Parallèlement à mon activité de musicien, je décide de prendre des cours de guitare classique afin de comprendre la technique guitaristique et améliorer mon son.

Je m’inscris à l’Académie de guitare qui était administrée par Gilbert Imbar. Je devient l’élève d’ Antonio Membrado qui donnait des cours sporadiquement à l’Académie.

Le Maestro Membrado fut d’une gentillesse inouïe! Il a toute de suite compris que je prenais ses cours pour mieux comprendre la guitare mais sans aucune prétention de devenir concertiste. D’autant plus que je devais travailler pour gagner mon pain et payer mon loyer ( je n’étais plus sous la protection financière de mon père). Je remercierai toujours Antonio Membrado pour son indulgence et son acceptation de me donner des cours entrecoupés par d’absences dues au travail.  

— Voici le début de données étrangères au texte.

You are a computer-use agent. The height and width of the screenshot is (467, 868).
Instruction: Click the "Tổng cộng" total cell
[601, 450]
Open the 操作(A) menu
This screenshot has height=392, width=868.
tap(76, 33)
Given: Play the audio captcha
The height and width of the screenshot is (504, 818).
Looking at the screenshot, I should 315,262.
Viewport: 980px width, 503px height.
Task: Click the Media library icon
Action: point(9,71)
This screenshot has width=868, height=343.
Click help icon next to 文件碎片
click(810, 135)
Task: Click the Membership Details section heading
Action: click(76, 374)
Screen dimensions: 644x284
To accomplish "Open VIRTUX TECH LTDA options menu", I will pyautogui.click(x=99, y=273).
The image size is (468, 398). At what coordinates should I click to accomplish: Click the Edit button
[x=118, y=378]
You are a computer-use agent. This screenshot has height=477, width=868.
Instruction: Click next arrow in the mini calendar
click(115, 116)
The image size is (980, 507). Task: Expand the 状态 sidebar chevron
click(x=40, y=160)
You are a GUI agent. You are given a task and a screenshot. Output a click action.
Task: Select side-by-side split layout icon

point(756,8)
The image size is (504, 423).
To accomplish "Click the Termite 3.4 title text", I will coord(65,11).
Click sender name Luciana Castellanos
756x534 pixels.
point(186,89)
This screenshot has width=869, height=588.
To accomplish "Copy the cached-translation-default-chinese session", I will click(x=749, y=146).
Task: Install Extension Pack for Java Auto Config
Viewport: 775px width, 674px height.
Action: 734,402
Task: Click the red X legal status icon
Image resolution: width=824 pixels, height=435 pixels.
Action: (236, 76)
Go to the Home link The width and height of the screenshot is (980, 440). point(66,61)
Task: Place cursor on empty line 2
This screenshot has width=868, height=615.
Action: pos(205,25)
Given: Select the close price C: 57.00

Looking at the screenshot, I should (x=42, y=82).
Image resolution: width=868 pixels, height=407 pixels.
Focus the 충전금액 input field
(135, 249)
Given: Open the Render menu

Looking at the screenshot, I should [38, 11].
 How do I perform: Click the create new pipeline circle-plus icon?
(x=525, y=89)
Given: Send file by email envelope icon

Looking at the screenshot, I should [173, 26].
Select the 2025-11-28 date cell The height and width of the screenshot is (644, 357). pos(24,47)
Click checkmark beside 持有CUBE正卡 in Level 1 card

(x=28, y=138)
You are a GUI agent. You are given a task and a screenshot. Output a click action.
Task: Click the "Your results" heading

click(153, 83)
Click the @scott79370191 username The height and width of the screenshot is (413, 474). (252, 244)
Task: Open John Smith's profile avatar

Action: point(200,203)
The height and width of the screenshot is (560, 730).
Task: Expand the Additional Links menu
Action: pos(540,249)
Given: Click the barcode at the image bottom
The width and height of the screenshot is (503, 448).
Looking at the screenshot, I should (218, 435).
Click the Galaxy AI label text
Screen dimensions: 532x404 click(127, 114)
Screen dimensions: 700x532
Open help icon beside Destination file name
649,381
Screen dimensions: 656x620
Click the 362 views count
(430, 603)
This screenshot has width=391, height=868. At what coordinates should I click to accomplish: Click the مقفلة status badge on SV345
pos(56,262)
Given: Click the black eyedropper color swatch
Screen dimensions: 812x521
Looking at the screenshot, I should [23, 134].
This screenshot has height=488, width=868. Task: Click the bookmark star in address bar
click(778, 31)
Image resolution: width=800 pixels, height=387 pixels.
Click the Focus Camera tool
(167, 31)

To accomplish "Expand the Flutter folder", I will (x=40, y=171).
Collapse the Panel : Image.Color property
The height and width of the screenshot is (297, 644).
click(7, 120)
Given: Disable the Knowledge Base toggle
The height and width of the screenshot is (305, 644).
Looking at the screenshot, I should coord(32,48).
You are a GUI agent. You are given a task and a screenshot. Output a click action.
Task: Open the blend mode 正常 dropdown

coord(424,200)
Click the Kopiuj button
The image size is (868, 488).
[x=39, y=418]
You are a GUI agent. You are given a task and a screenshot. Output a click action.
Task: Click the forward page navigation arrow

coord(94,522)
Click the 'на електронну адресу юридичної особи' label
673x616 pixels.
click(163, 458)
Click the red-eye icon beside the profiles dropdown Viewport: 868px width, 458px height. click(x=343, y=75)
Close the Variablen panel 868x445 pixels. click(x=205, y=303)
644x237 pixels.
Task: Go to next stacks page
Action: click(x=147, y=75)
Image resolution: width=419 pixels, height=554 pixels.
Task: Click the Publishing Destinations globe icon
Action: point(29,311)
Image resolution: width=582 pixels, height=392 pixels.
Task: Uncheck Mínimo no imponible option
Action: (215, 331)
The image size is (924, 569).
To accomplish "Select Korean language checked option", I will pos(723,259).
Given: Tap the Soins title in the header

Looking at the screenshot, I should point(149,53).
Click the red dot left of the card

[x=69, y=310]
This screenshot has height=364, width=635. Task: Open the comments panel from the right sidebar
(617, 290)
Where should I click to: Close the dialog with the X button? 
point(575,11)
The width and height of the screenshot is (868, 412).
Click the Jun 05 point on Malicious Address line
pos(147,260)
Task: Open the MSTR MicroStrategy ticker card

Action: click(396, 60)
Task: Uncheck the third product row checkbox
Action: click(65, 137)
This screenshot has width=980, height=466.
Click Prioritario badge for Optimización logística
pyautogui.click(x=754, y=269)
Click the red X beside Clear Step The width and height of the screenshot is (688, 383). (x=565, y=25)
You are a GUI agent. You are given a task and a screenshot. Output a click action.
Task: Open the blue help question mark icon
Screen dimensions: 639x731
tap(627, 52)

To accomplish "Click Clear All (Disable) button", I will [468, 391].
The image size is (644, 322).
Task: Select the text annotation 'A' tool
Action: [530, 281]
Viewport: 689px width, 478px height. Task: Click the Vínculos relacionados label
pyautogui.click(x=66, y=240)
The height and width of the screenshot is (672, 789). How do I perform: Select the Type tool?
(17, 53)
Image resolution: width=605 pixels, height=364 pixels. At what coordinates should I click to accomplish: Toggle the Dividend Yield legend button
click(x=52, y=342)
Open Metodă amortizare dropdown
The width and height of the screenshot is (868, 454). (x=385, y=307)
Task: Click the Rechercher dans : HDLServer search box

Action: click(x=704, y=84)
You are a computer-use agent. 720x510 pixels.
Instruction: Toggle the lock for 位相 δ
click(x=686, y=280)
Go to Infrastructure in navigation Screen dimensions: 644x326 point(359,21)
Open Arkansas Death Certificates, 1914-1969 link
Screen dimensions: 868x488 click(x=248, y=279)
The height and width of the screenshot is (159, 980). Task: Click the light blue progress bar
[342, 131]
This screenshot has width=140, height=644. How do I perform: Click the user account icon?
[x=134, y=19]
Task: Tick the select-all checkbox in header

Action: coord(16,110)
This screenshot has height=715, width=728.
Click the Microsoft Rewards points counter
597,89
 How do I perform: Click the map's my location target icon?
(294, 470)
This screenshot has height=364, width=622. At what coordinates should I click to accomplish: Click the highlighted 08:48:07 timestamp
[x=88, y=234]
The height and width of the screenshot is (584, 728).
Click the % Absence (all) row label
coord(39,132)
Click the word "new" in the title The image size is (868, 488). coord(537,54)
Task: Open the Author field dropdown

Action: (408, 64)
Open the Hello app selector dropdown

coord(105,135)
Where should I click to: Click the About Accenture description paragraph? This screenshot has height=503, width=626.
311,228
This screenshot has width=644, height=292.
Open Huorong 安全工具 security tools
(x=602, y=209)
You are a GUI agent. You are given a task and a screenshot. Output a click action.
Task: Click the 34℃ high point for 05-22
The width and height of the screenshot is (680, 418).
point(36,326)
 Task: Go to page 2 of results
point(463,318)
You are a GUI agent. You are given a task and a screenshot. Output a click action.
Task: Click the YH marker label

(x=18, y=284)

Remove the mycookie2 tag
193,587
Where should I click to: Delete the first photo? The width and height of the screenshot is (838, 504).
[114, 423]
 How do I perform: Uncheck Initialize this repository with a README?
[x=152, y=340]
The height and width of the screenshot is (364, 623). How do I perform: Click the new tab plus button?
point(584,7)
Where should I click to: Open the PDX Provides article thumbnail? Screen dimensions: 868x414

À cette même période, mon ami Claude Reva m’appelle et me demande si je veux partager avec lui la tâche d’écrire de la musique pour un documentaire. Le documentaire fut réalisé par Robert Bozzi et s’intitule Les immigrés en France – Le logement. 40 ans plus tard, je reprenais la musique du documentaire en l’adaptant pour 2 guitares sous le titre « Les immigrants ».

LE MEXIQUE

Au milieu de l’année 1971, mon père m’écrit pour me demander de le rejoindre au Mexique, qu’il a des contrats et des émissions de télévision déjà prévus pour moi en tant qu’auteur, compositeur et interprète et que je suis attendu par toute ma famille (ma famille libanaise). Le jour ou je suis arrivée mon atterrissage à la ville de Mexico, au moins 100 personnes m’attendaient à l’aéroport. C’était impressionnant et bouleversant en même temps. Mon père instantanément commença à me présenter chacune des personnes (oncles, tantes, cousins, cousines), mon frère Luis, son épouse Josefina et mes 2 neveux Josefina et Luis Antonio et Yemila, l’épouse de mon père. c’est à ce moment que j’apprends que Yemila qu’il m’avait mentionné depuis toujours comme étant ma tante et qui était en réalité ma belle-mère. Ce fut une très longue journée pleine de turbulences dans ma tête… il m’était impossible de retenir tous les noms de chacune et chacun et cela m’a gêné durant un certain temps. Pour revenir sur sa femme Yemila ; peu de temps après l’avoir connue et côtoyé, j’ai découvert en elle un être rempli d’amour, toujours prête à accueillir. Elle ne disait jamais du mal de personne… une sainte! Je lui garde une grande affection et une énorme admiration pour son attitude envers la vie ; mon père l’ayant délaissée avec 1 enfant, 25 ans plus tard, alors qu’il décide de retourner au Mexique pour s’occuper de sa mère, elle l’accueille à bras ouverts et accepte de vivre à nouveau avec lui et sa mère sous aucune condition. En 25 ans, elle ne s’était jamais remarié et n’a jamais eue aucune relation avec un autre homme. Elle a été et restera la maman que j’espérais avoir depuis toujours.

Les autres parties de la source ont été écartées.